## [WORK INSTRUCTIONS]
Arrange the records as a numbered list, omitting blank lines, starting at the line containing "at (128, 248)." and ending at the line containing "Image resolution: width=858", both included.

## [RECORD EXCERPTS]
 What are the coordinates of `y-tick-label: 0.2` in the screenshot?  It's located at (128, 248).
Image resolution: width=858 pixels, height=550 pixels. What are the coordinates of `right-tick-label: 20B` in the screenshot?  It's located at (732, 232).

* * *

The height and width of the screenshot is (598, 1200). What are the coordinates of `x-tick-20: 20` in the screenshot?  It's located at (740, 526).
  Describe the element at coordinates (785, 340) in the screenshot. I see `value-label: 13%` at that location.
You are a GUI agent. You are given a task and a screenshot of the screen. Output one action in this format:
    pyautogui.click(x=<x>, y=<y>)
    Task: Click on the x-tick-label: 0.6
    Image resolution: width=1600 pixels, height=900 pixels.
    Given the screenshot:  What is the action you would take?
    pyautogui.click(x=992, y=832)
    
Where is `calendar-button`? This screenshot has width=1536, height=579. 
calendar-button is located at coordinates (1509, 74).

## [ANSWER TO THIS EXERCISE]
1.  What are the coordinates of `y-tick-label: 0.2` in the screenshot?  It's located at (128, 248).
2. Image resolution: width=858 pixels, height=550 pixels. What are the coordinates of `right-tick-label: 20B` in the screenshot?  It's located at (732, 232).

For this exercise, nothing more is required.